Variational Bayesian Inference Deraining Network Based on Latent Variable Grouping
Yan Shen, Zhenghang Chen, Jiange Xu, Xuanming Hu, Xiaotao Shao, Yanbing LiABSTRACT
Recently, data‐driven methods for image deraining have achieved remarkable progress. However, the scarcity of accurately paired real‐world rainy and clean images poses considerable challenges, which consequently hinders the generalization capability of existing networks to real‐world rainy scenarios. To tackle these problems, we propose a variational Bayesian inference deraining network (VBDNet) that integrates model‐driven and data‐driven approaches within a unified variational Bayesian framework. Specifically, we introduce a latent variable grouping strategy to enhance the expressive capacity of the prior and variational posterior for modelling complex rain distributions.

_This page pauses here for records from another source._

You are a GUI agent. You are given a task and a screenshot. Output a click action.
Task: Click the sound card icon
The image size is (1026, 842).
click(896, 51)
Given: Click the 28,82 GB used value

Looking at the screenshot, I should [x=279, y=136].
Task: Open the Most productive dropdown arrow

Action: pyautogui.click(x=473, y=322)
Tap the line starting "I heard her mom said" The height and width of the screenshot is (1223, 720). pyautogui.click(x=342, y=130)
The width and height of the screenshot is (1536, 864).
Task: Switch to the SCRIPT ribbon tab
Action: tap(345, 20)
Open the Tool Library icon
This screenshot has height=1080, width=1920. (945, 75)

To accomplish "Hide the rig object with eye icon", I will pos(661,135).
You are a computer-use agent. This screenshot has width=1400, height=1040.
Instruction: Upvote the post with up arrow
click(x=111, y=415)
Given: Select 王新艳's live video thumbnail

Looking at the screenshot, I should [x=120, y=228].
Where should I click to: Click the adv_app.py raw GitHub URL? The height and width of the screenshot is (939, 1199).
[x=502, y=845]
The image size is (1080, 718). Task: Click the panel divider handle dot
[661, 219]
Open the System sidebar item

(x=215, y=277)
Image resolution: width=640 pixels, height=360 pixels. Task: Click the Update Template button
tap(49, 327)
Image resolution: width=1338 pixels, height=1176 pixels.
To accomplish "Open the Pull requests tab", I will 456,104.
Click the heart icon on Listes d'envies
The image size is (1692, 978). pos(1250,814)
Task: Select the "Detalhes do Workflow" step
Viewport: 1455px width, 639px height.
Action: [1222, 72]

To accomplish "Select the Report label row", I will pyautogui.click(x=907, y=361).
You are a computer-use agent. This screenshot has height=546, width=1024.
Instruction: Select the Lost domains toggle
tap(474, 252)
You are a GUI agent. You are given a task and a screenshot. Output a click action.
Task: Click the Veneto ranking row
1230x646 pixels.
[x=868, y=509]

To maintain distributional consistency across groups, a residual distribution mechanism is designed to stabilize the Kullback–Leibler divergence during optimization. Moreover, we redesign BNet with a multi‐scale feature fusion network, which enables it to better model the diverse and complex structures of rain streaks. VBDNet consists of BNet for background inference, RNet for rain streak generation with grouped latent variables and DNet as a discriminator for adversarial learning. Extensive experiments on both synthetic datasets and real‐world SPA‐Data demonstrate that VBDNet achieves superior deraining performance and exhibits stronger generalization capability compared with state‐of‐the‐art methods.